Please reproduce exactly, and only, the line containing "Image resolution: width=631" and every line after it to the end of the records below, leaving out all pictures.

◆ DATASET CONTENT:

______

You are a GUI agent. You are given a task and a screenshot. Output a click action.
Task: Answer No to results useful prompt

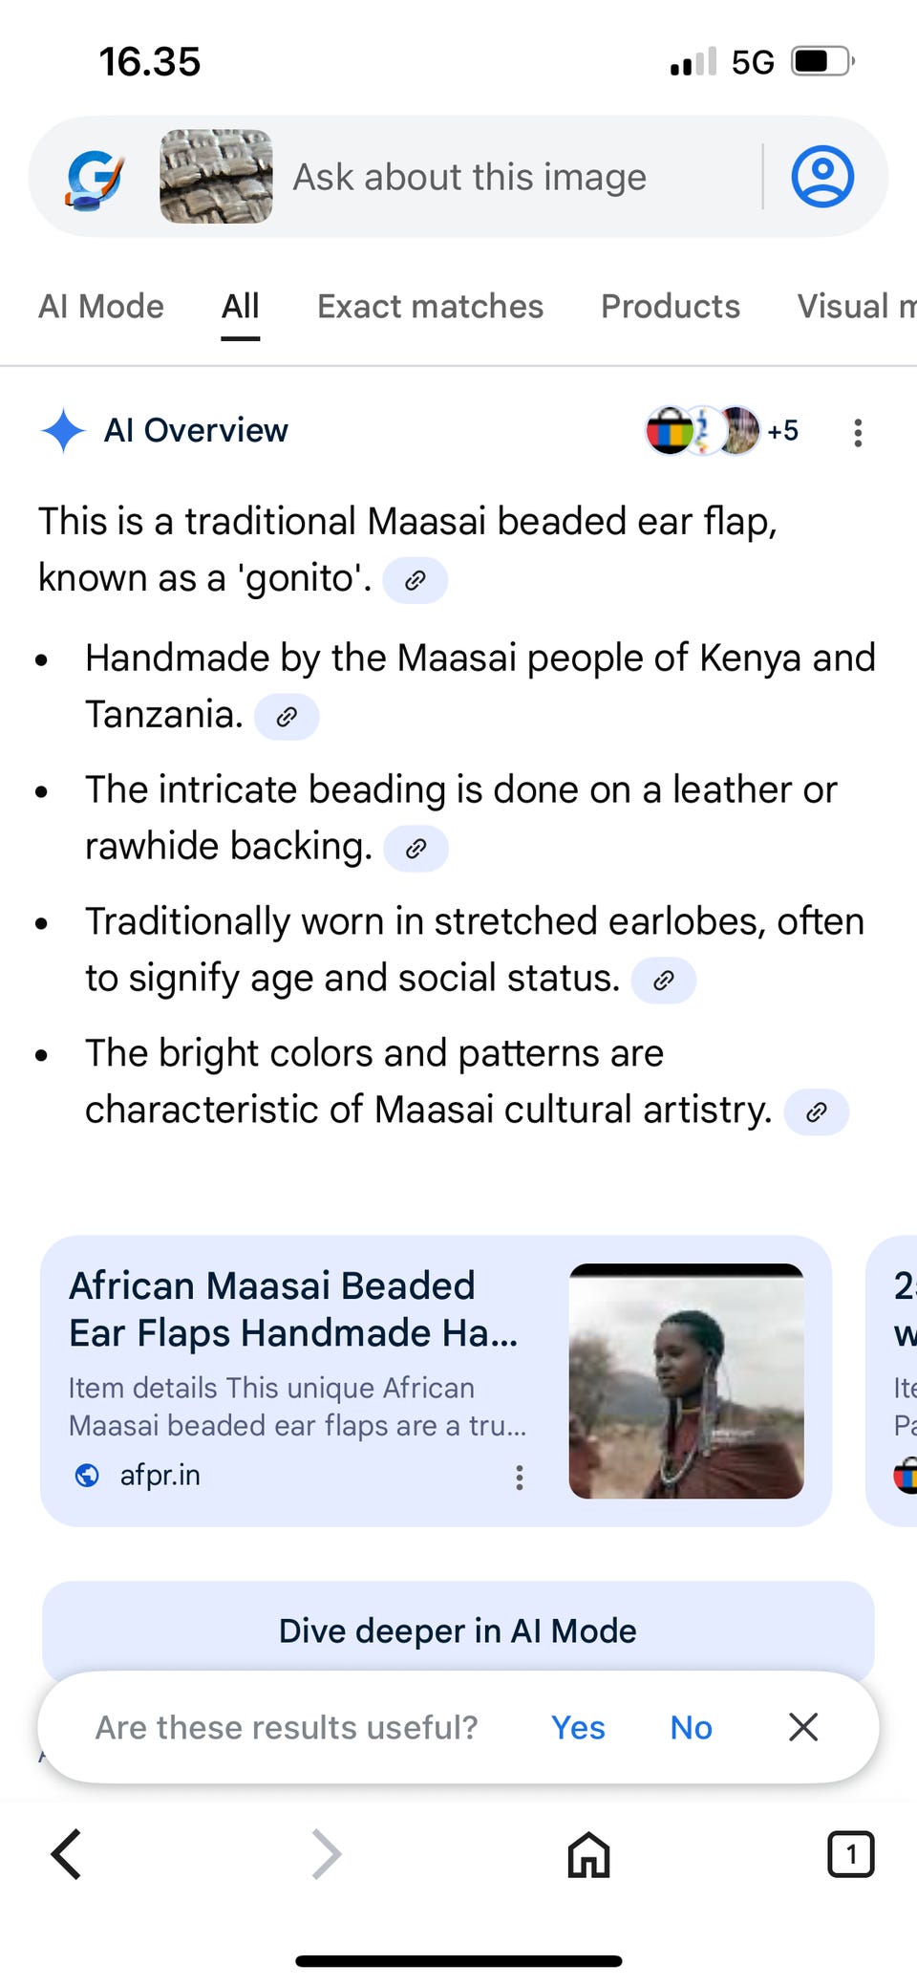[x=691, y=1728]
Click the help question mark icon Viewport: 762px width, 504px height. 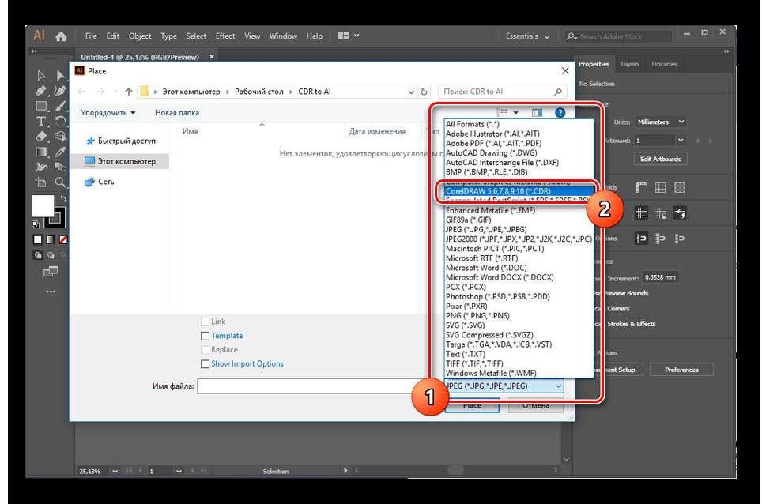(560, 113)
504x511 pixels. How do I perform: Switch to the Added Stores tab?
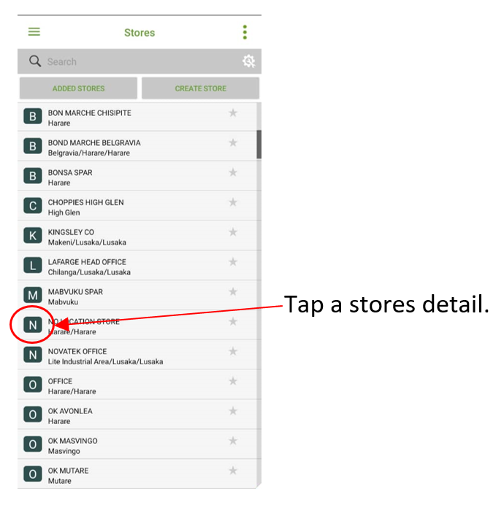coord(78,88)
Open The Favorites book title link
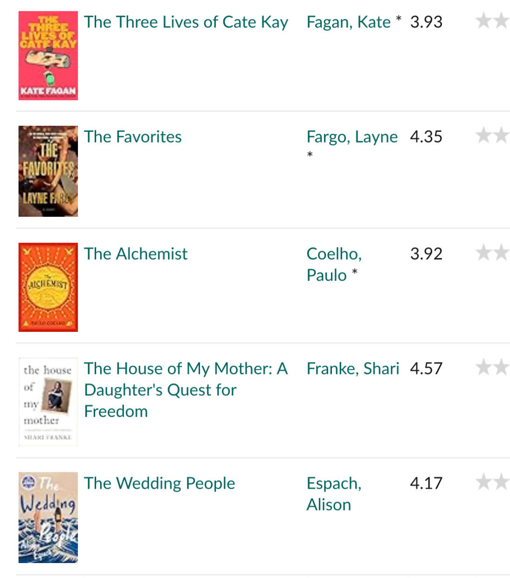510x578 pixels. click(x=133, y=137)
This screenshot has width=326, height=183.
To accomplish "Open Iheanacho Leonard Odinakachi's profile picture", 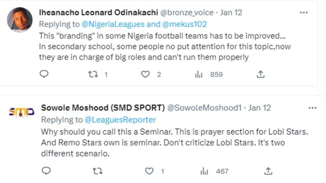I will 20,20.
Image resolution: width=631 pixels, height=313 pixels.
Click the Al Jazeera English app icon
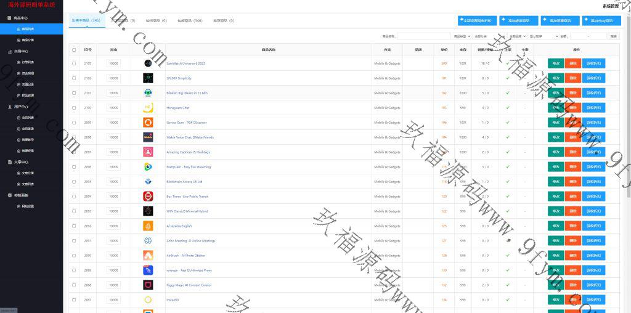(x=148, y=226)
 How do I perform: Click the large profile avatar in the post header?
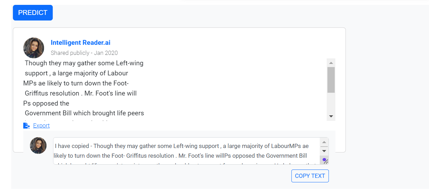[x=34, y=48]
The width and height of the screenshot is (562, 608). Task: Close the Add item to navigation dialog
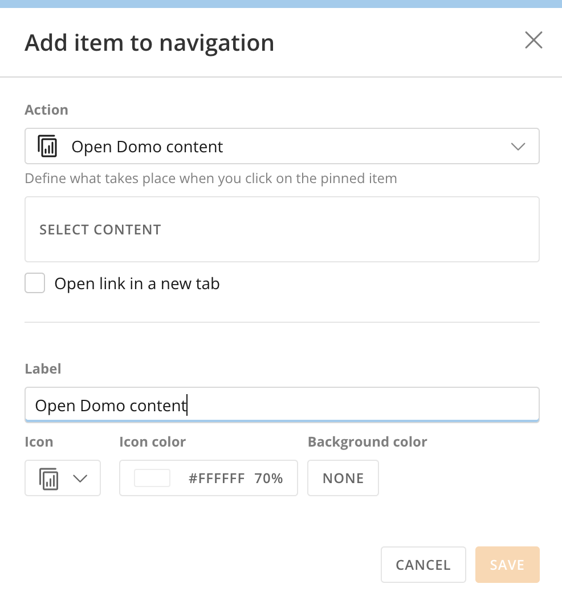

______

◆ TASK SOLUTION:
Image resolution: width=631 pixels, height=313 pixels.
Click the Al Jazeera English app icon
(x=148, y=226)
 How do I perform: Click the large profile avatar in the post header?
[x=34, y=48]
The width and height of the screenshot is (562, 608). Task: Close the Add item to navigation dialog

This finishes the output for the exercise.